If, as Clark claims, cats “are taking a terrible toll on wildlife,” then how are we to explain the increasing populations of American robins and Northern cardinals over the past 50 years—during which the number of pet cats outdoors has also increased? Or even the declines seen in other species—in light of all the other well-documented factors involved (e.g., habitat loss, hunting, etc.)?

Clark’s holding up this paper, published in The Journal of Wildlife Management, as a smoking gun. It’s nothing of the sort. Indeed, as the bibliography alone tells us, the study has little to do with science at all. Like so many rehab stories, it’s really all about PR.

Literature Cited

1.  McRuer, D.L., et al., Free-roaming cat interactions with wildlife admitted to a wildlife hospital. The Journal of Wildlife Management, 2016: p. n/a-n/a. http://dx.doi.org/10.1002/jwmg.21181

2. Møller, A.P. and J. Erritzøe, Predation against birds with low immunocompetence. Oecologia, 2000. 122(4): p. 500–504. http://www.springerlink.com/content/ghnny9mcv016ljd8/

3. Baker, P.J., et al., Cats about town: Is predation by free-ranging pet cats Felis catus likely to affect urban bird populations? Ibis, 2008. 150: p. 86–99. http://www.ingentaconnect.com/content/bsc/ibi/2008/00000150/A00101s1/art00008

4. AVMA, U.S. Pet Ownership & Demographics Sourcebook, 2012 Edition, 2012, American Veterinary Medical Association.

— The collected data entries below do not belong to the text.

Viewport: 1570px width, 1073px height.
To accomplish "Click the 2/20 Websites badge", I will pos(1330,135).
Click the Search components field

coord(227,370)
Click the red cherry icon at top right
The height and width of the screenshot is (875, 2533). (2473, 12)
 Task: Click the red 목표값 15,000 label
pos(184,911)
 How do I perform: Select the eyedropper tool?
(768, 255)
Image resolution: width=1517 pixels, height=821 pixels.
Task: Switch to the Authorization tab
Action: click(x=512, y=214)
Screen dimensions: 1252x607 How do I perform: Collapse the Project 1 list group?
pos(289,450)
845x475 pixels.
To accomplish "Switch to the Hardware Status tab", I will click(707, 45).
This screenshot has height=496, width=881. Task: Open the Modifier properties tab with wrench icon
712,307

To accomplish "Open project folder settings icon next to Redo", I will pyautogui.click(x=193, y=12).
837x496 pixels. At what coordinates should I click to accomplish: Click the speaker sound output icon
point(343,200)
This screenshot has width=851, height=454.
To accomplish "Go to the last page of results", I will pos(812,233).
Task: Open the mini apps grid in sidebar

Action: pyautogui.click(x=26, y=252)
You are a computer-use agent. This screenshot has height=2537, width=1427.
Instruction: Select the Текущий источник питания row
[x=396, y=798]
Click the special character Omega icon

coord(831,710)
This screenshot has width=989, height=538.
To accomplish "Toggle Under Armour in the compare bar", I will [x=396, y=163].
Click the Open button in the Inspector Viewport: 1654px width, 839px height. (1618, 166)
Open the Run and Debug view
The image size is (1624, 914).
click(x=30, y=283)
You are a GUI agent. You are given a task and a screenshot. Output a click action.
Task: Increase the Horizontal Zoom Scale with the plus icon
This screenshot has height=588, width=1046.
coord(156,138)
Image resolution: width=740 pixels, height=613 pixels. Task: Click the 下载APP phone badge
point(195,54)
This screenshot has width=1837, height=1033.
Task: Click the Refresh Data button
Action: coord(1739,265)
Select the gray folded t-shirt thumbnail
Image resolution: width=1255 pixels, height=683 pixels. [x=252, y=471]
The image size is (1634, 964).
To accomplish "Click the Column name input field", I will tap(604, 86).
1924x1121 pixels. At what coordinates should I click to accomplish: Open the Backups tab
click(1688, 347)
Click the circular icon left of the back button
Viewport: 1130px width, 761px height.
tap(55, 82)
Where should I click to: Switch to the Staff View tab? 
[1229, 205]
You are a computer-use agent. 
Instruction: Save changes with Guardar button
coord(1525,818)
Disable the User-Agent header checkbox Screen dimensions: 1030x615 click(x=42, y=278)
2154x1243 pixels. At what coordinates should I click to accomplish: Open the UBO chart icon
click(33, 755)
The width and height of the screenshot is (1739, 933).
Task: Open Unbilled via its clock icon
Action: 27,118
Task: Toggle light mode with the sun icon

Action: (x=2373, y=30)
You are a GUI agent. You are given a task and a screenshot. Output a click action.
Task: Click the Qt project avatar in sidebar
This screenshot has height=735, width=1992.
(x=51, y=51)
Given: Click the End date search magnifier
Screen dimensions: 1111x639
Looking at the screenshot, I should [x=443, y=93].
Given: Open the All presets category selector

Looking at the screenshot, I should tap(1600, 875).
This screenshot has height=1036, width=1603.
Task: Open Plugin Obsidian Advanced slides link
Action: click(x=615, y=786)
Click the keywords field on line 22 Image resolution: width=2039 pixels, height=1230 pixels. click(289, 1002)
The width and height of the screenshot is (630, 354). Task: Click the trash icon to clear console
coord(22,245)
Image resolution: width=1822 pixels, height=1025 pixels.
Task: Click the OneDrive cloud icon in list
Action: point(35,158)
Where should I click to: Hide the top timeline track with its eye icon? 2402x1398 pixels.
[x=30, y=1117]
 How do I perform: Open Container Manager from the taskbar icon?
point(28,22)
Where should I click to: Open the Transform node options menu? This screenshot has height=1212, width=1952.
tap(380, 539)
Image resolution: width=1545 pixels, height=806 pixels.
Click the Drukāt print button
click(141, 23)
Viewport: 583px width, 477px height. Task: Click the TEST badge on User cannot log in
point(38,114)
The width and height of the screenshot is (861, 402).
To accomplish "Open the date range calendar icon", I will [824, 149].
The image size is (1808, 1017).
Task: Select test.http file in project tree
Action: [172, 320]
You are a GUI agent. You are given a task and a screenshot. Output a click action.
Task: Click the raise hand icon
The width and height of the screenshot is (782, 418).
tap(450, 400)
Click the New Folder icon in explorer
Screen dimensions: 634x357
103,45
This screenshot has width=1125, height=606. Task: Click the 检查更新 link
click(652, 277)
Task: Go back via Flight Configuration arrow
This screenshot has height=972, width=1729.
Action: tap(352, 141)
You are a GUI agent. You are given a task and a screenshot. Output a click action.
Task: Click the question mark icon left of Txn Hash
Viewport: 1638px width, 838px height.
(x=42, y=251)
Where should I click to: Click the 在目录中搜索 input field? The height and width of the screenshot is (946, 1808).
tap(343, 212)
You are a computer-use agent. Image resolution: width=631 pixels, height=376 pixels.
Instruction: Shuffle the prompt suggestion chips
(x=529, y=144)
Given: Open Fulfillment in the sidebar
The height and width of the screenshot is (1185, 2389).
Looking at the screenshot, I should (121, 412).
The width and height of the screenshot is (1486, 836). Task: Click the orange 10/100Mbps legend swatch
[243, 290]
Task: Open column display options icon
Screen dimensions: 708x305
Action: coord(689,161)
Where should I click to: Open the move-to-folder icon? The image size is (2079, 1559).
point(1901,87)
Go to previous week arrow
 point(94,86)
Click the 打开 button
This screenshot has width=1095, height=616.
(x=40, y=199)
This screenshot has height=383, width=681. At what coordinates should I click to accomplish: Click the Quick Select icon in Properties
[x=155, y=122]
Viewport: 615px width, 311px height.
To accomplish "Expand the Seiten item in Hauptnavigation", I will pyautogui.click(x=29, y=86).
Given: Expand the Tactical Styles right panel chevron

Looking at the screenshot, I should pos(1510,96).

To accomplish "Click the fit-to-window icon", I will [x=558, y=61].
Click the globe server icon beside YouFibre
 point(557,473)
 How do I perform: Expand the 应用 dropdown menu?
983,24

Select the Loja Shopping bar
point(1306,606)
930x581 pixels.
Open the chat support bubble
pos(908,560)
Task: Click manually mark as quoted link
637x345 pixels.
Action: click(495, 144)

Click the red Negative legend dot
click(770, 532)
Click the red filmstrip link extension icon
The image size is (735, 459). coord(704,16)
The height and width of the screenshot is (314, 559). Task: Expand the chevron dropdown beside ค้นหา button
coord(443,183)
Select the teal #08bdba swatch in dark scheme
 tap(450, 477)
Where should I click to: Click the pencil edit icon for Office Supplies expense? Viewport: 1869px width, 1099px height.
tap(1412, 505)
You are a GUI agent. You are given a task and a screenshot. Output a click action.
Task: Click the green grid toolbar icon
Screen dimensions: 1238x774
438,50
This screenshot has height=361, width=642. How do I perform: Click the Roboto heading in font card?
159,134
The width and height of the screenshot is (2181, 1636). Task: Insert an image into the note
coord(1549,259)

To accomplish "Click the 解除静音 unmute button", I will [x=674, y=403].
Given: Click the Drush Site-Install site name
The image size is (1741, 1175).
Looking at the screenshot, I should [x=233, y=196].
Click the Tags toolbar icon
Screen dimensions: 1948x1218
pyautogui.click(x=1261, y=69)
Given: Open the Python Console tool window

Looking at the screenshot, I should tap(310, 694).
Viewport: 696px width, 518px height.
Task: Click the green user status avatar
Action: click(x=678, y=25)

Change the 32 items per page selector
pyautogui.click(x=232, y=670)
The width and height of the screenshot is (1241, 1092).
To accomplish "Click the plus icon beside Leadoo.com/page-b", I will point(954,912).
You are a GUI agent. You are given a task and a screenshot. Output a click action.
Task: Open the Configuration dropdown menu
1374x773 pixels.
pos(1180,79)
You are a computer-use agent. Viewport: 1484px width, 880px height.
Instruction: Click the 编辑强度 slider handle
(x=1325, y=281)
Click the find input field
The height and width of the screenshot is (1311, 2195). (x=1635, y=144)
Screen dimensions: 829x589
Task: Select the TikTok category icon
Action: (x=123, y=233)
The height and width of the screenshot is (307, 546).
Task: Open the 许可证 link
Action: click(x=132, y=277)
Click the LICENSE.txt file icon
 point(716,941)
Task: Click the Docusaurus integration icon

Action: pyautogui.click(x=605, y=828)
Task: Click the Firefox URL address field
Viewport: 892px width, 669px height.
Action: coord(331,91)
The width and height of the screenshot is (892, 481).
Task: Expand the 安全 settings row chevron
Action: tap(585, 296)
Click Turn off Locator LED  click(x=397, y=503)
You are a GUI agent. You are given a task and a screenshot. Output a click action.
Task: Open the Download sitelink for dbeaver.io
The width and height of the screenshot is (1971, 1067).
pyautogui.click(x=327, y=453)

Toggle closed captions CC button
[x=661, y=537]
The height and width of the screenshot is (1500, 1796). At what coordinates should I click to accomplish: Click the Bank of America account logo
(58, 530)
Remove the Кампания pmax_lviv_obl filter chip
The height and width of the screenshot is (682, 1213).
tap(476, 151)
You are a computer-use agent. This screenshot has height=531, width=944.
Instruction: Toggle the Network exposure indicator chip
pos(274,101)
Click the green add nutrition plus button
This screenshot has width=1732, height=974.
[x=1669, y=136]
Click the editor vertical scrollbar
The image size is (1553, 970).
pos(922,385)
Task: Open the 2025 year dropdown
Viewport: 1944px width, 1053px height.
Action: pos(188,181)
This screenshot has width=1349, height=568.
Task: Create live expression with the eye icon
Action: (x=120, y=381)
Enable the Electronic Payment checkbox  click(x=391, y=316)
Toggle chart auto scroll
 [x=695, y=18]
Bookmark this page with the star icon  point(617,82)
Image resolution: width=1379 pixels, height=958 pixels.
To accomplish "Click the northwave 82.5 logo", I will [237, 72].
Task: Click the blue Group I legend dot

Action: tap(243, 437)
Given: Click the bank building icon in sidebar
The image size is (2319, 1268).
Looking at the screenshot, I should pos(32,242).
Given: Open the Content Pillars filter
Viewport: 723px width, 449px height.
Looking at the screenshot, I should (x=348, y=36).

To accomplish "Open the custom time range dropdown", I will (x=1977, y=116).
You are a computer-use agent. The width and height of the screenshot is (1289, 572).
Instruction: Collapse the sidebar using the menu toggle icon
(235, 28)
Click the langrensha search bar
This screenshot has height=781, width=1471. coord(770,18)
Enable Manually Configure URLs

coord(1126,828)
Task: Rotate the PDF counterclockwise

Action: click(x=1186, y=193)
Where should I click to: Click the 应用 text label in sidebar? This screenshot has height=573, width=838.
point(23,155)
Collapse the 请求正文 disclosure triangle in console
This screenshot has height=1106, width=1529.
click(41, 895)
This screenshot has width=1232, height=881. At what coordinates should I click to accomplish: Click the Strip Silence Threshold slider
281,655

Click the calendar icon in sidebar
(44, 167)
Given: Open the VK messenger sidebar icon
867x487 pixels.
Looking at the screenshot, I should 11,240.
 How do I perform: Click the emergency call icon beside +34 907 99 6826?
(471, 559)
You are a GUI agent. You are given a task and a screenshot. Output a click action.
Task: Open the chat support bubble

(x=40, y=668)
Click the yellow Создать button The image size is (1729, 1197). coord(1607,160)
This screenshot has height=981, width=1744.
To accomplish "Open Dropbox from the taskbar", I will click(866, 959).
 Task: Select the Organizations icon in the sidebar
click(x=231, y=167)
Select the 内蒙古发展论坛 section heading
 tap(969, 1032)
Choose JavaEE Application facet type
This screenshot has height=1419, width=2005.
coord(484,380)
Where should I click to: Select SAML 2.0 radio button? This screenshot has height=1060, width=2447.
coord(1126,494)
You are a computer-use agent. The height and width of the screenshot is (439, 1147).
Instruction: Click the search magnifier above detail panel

5. APPA Pet Industry Market Size & Ownership Statistics. 2014.  http://www.americanpetproducts.org/press_industrytrends.asp

6. Lepczyk, C.A., et al., What Conservation Biologists Can Do to Counter Trap-Neuter-Return: Response to Longcore et al. Conservation Biology, 2010. 24(2): p. 627–629. http://www.abcbirds.org/abcprograms/policy/cats/pdf/Lepczyk-2010-Conservation Biology.pdf

7. APPA, 2013–2014 APPA National Pet Owners Survey, 2014, American Pet Products Association.